After training, a nurse at the local health post visited Diouf monthly to review what she had learned. Regular site visits were also performed by local, regional and national officials. In this way, Diouf said, she “didn’t feel abandoned. These visits said, ‘You are important. I have left my home to visit you and see what’s going on here. What you are doing matters.’”
Diouf was also supported by a community monitoring committee, which included the most important people in Koulouck Mbada: the chief, the local imam and the Christian catechist. Committee members helped identify pregnant women, recruit them for the study and support them during pregnancy.

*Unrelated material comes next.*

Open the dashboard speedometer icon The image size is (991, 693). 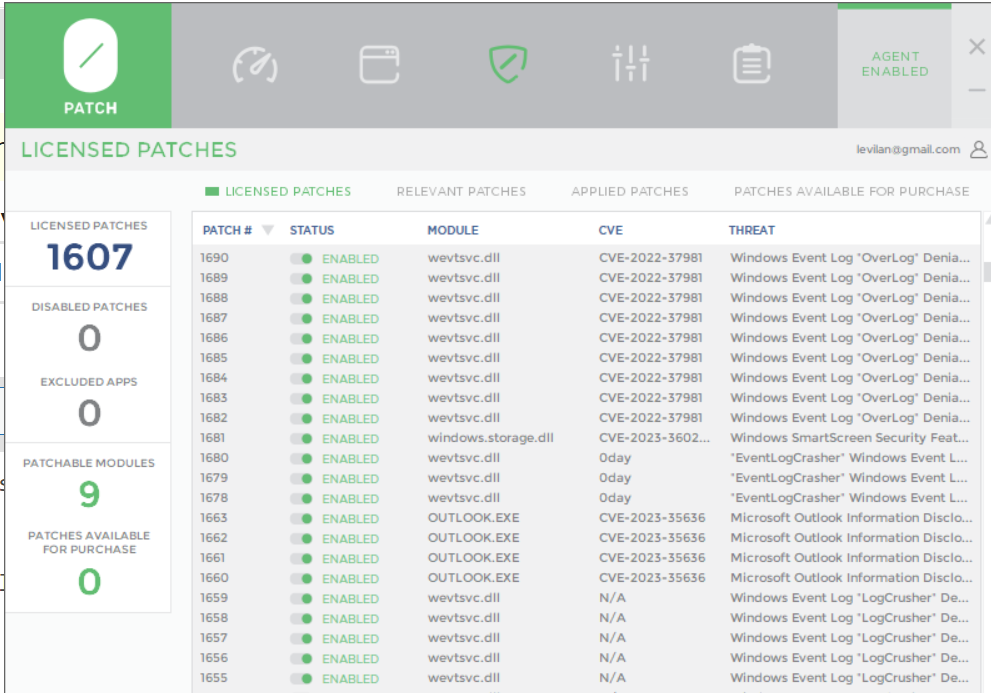[255, 65]
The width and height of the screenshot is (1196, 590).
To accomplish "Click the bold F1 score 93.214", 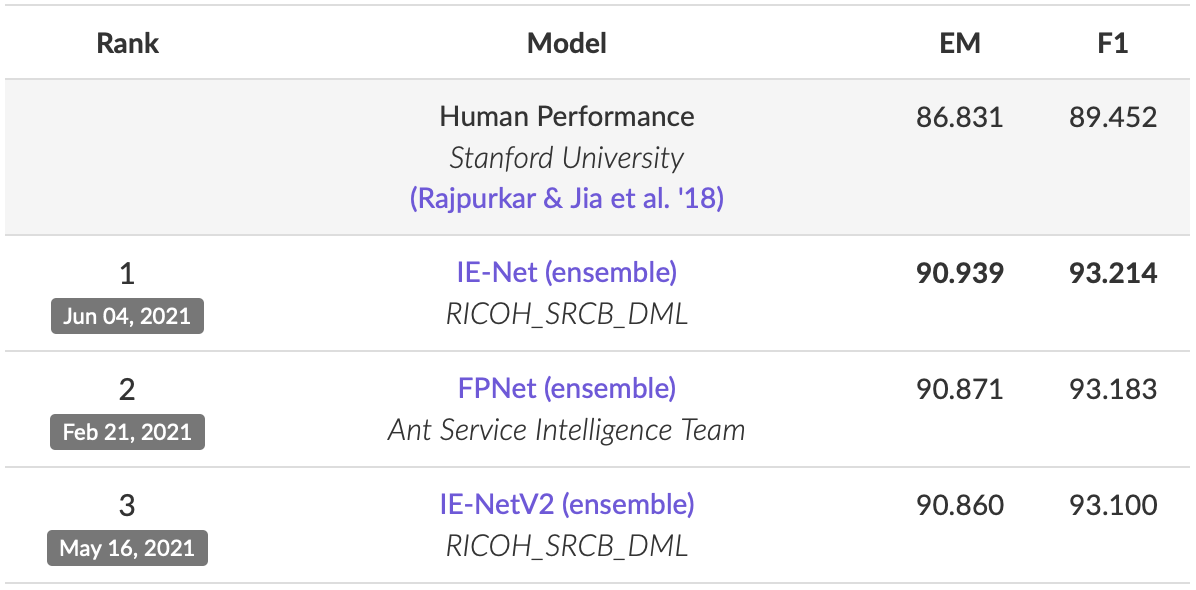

“This was the labor of ants,” said Diouf, using a colloquialism from her native language. “Sometimes we must care more for the women than for ourselves,” as she traveled regularly between the compounds in the heat and battling the prejudice of religiously conservative family members skeptical of modern medicine.
This work, however, bore fruit. The conversations about maternal health sparked by the committee ultimately “built a community spirit aimed at reducing maternal mortality, where everyone in the community is involved,” Diouf said.
A Community of Believers
The community of Koulouck Mbada is full of women and babies who have benefited from the drug.
Ami Sene is one such beneficiary. After her first delivery, she “spent hours in the dark at night, crying with pain.” Weak from blood loss, she was dependent on her mother-in-law to nurse her back to health and care for the new baby. Her recent delivery with misoprostol was very different, however.
“As soon as I took the misoprostol, I felt well,” Sene said. “The placenta came out easily; my pain decreased.”
She was also back on her feet quickly, to her in-laws’ surprise. “I was able to dress myself and take the child for its first round of vaccinations on my own,” she said.
Relieved and astonished, Sene’s father-in-law declared that he would “give Fatou a bull in thanks, as this was surely a change for the better!”
Although Diouf is still waiting on her bull, she and her colleagues across the region have more than exceeded the study’s expectations.
“The volunteers are able to do a better job than many midwives, because they are positioned in the community, attentive to their patients, and are able to take their time and respond to their patients’ needs,” said district midwife Khady Sao.
Diouf, however, is not willing to take all the credit—she reiterates that the strength of this study and the power of its results “come from the team, from everyone caring for each other.”
“The support of this team, the supply of the drug and the training and support from the health district have been a blessing. My highest wish is to extend this treatment to other parts of the country. Our community shows how important it is,” she said.
And, indeed, scale-up is the next step.
The Government of Senegal concluded that, with appropriate training, volunteers could administer hemorrhage-preventing drugs. Officials also said that misoprostol should be licensed due to its equally strong results when compared to oxytocin and its superior heat stability—during the course of the study, almost 10 percent of the supplies of oxytocin had to be discarded due to temperature concerns.
Misoprostol has since been licensed, and work is underway to train more volunteers and sustain the community mobilization that made the study a success.
The community of Koulouck Mbada represents the future of maternal health in Senegal. In the years to come, thanks to the work of USAID—and, more importantly, Diouf and her fellow community members—Senegal hopes to change community norms, increase access to lifesaving pharmaceuticals and save the lives of hundreds of women and newborns.